Task details – Each line from the one containing "You are a GUI" through the last line of the records is to be repeated exactly, with all pictures left out.

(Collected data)
┌──

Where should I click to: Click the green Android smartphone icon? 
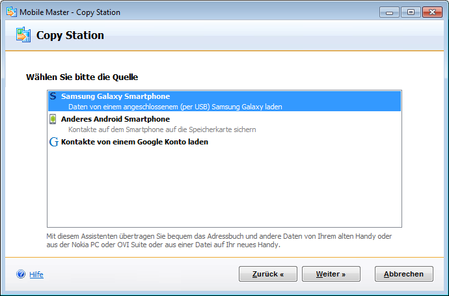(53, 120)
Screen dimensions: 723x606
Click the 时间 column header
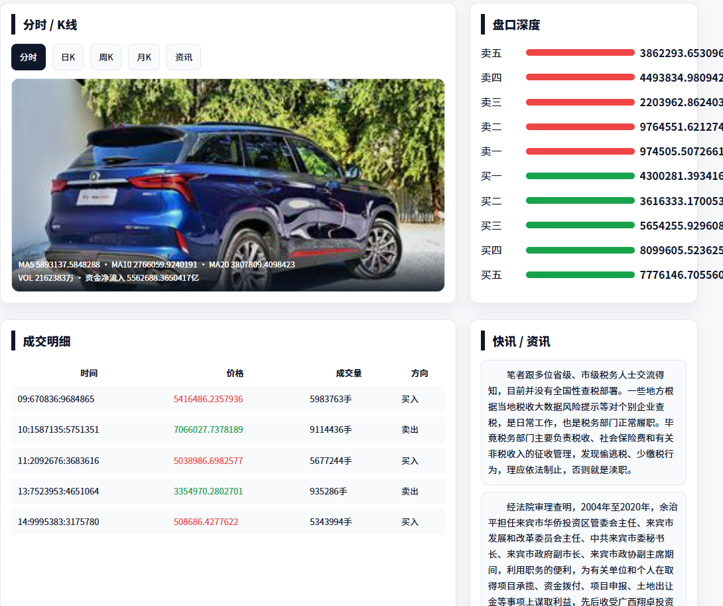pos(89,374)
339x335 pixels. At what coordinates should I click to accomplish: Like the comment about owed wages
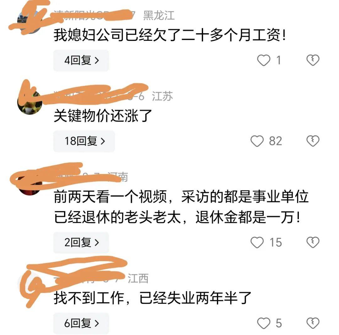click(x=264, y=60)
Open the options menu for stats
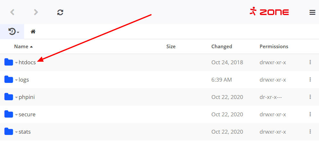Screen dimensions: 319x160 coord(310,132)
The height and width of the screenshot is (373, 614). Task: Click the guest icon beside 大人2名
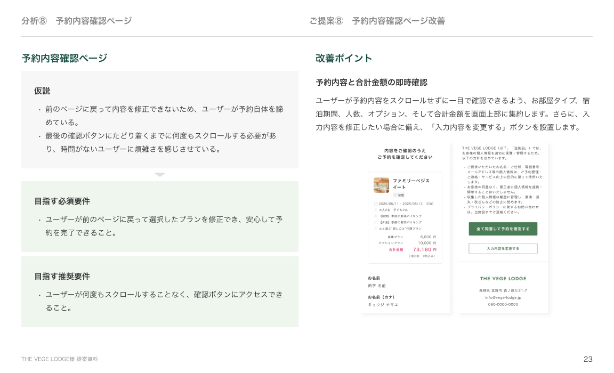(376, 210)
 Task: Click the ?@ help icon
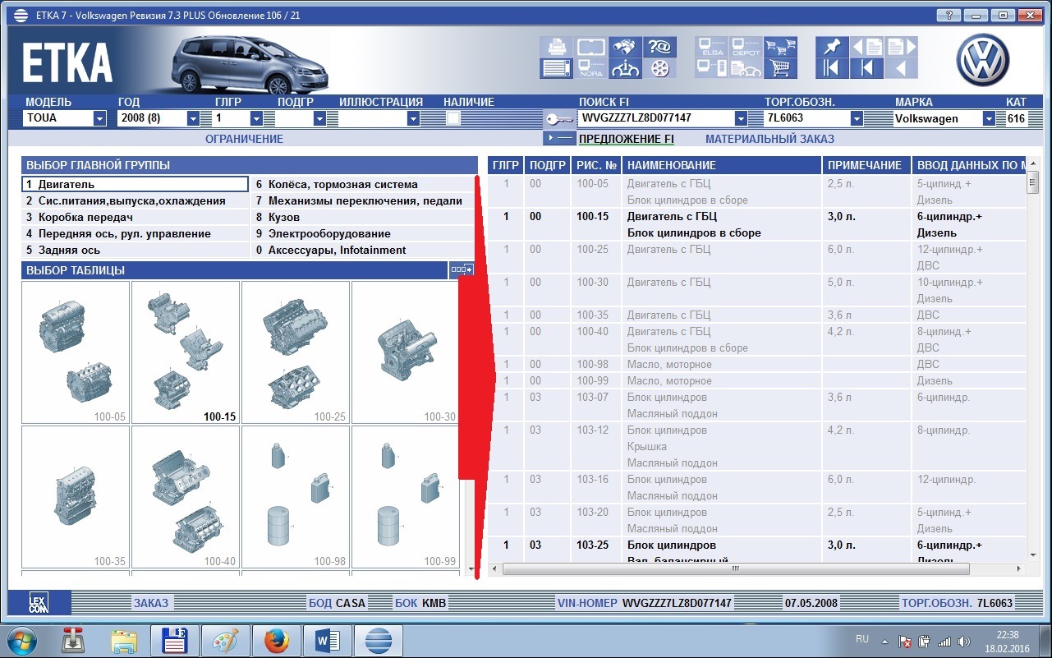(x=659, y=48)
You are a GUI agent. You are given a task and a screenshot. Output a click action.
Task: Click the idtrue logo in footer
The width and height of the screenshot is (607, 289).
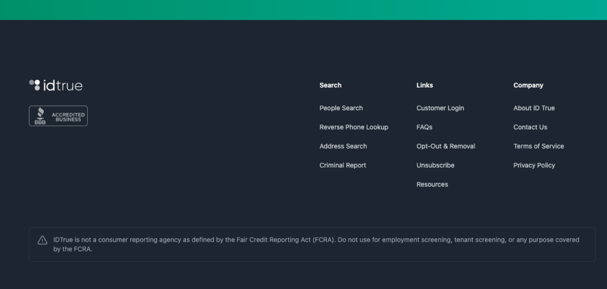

└──

Output for this task –
You are a GUI agent. You are given a task and a screenshot. Output a click action.
Task: Click the idtrue logo in footer
The width and height of the screenshot is (607, 289).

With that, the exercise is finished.